Je l’ai jardiné comme on soigne un nouveau-né. C’est comme si tout ce que j’avais vécu avait disparu, d’un seul coup. Comme si tout le chemin parcouru m’avait glissé sous les pieds. Comme si on m’avait volé mon espace vital, l’air que je respire, comme si j’étais soudain muet, quand j’aurais envie de hurler.
J’étais en réunion, cet après-midi au bureau. J’avais envoyé un message à l’assistance technique de mon hébergeur vers 13 heures. Je n’avais qu’une envie, que cette réunion se termine. Ces bouts de pixels représentent tout ce que j’ai de stable, de continu. C’est le fil qui me démontre que j’avance. Ils auraient pu dévaliser mon appartement, ce n’est que des objets et, bien franchement, mes possessions matérielles ne valent pas grand-chose.

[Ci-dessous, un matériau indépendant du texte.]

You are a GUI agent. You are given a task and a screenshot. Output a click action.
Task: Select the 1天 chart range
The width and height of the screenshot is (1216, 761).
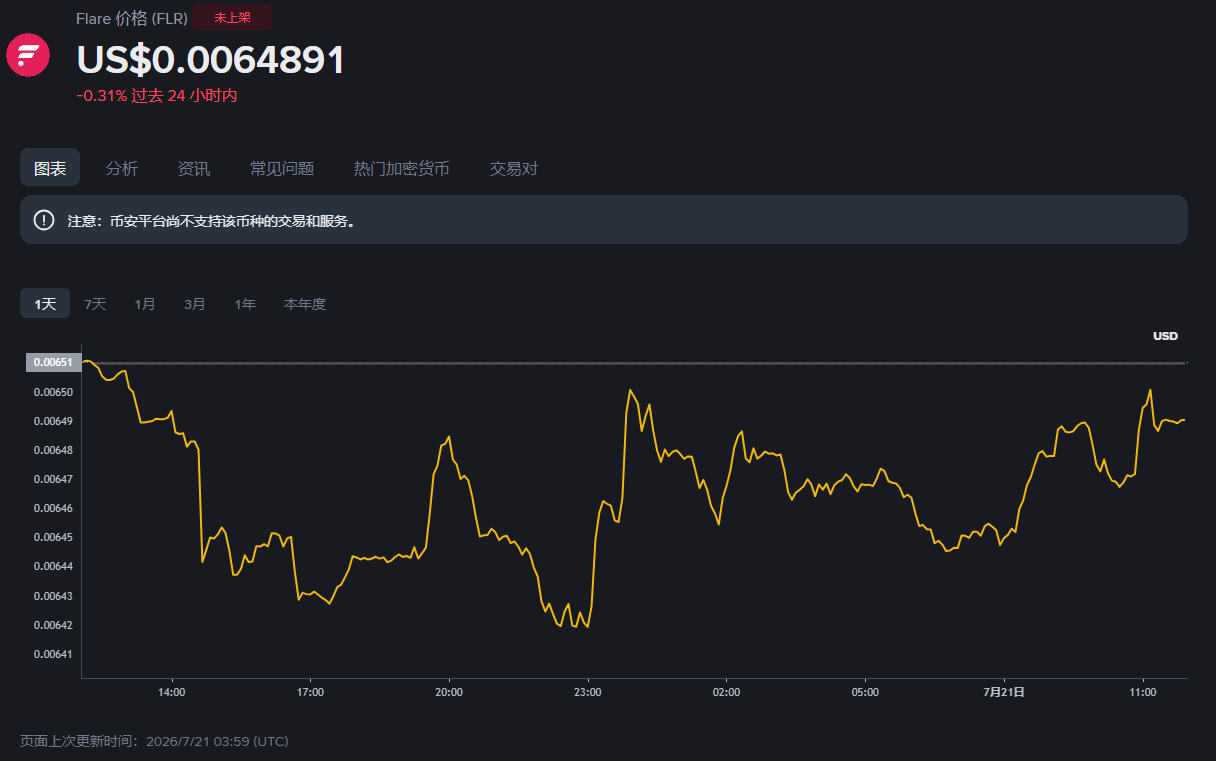point(45,304)
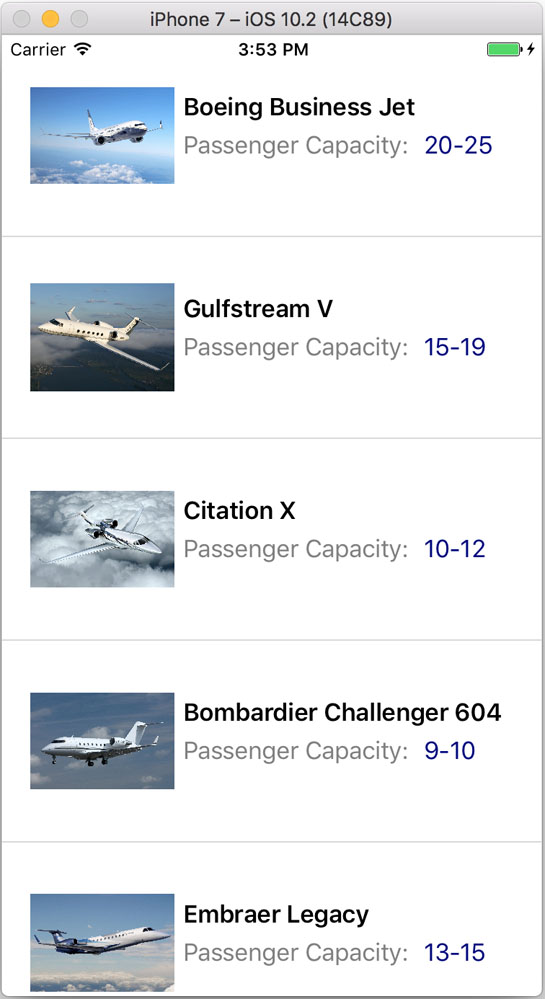This screenshot has height=999, width=545.
Task: Click the Boeing Business Jet airplane thumbnail
Action: pos(102,135)
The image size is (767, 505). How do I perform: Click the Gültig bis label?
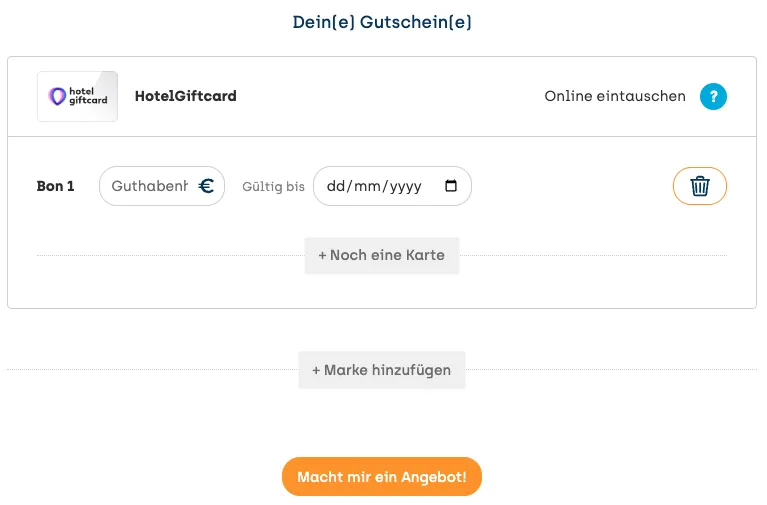273,186
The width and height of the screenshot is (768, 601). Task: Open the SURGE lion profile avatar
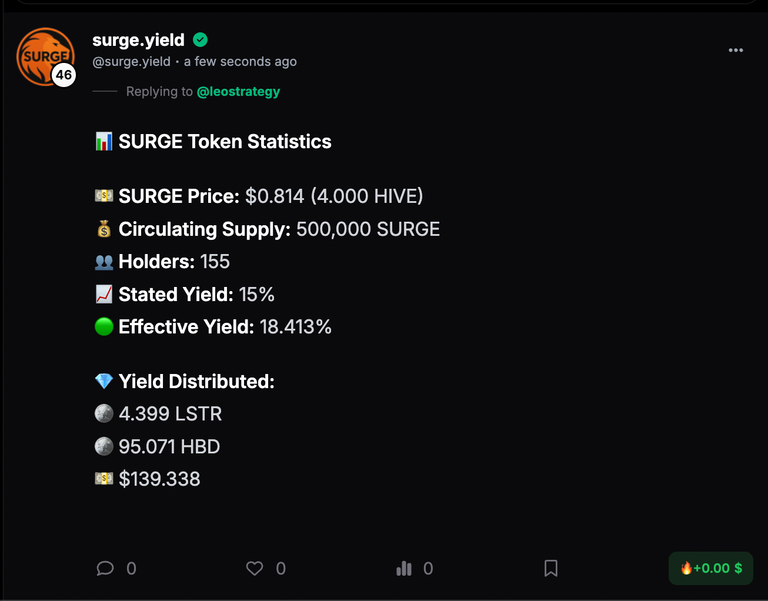45,56
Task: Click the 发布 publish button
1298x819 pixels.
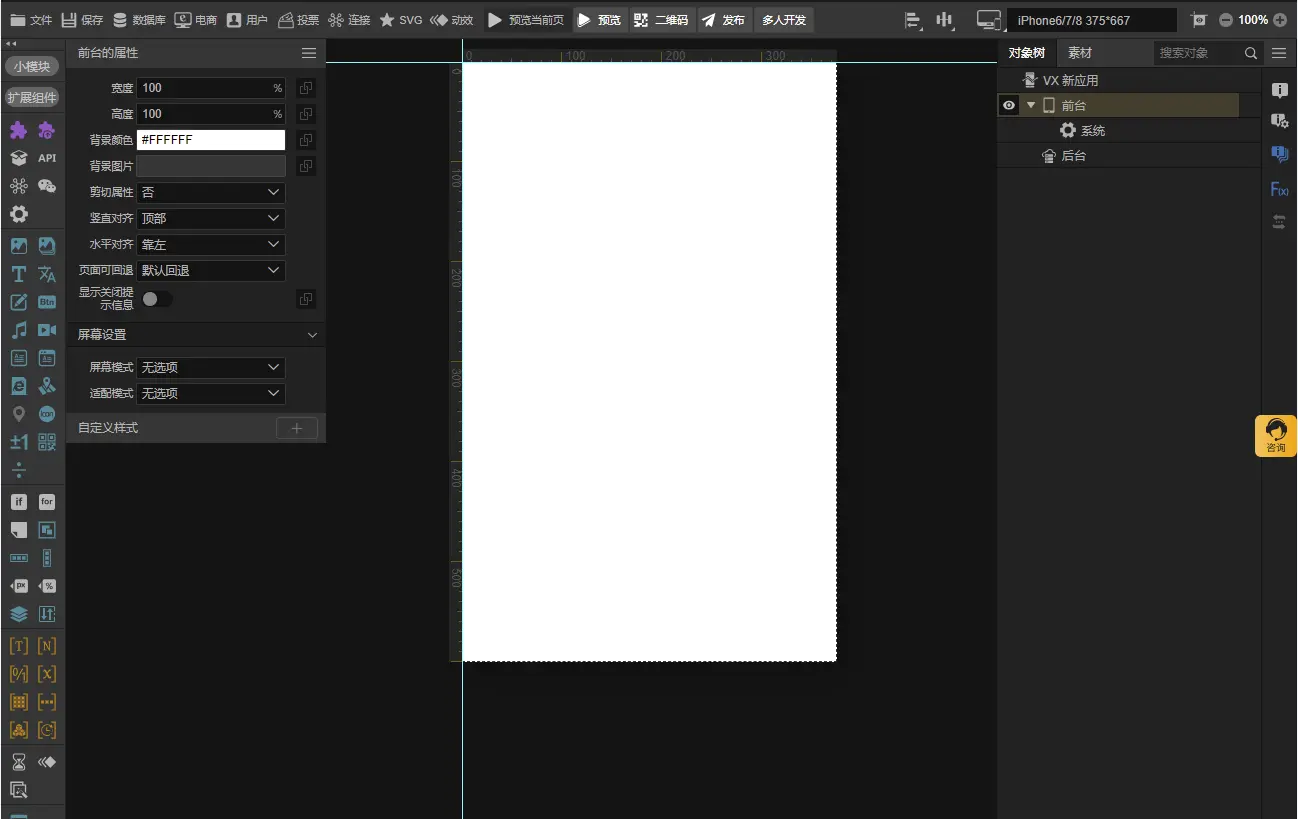Action: 723,20
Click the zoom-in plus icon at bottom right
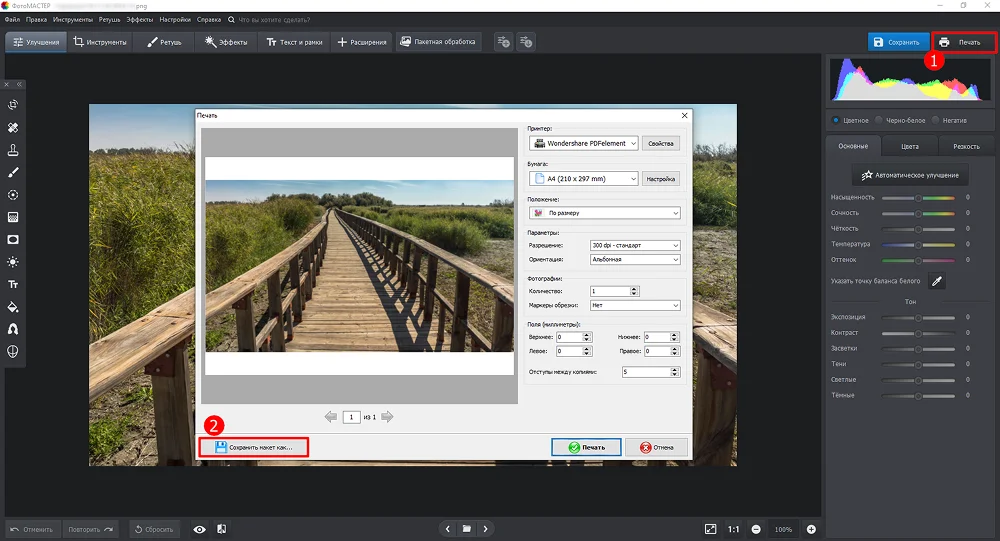The image size is (1000, 541). 811,529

Puis, je mes suis secoué. Si j’ai perdu ces mots que j’ai engrangés, cette histoire que je me suis construite, ces échos que vous m’avez offerts, il me reste le principal : ce que j’ai appris, les avancées et les reculs, les combats que j’ai mené. Ils sont tous en moi. Ils m’ont fait. Le chemin parcouru m’a construit, tel que je suis. Et je peux toujours écrire. Ils ont volé mes mots, ils ne m’ont pas volé les mots. Je suis épuisé en ce moment. Tout devient une montagne. Je ne suis pas muet. Je peux toujours écrire. Et je fais quelques pas, sans canne. J’ai peur et je me sens comme si j’avais cent ans. Mais j’avance un pied, puis un autre. Demain, ça ira mieux. J’ai juste besoin de dormir.
22 mars 17 h : L’hébergeur a restauré tout le site, y compris les derniers commentaires qui y avaient été laissés. Je dois mettre à jour tous les logiciels et plug-ins installés et changer de mot de passe. (Celui que j’ai choisi est tellement complexe qu’il est impossible à mémoriser pour un être humain.)
26 mars 14 h : Le blogue n’a pas subi de nouvelles attaques. Je suis passé à travers mon avant-dernière semaine à Zorro. (Il ne me reste plus que 34 heures à travailler là.) Le soleil brille, mais le vent est glacé. J’ai passé la nuit chez l’homme de la lune. Son lit est nettement plus confortable que le mien.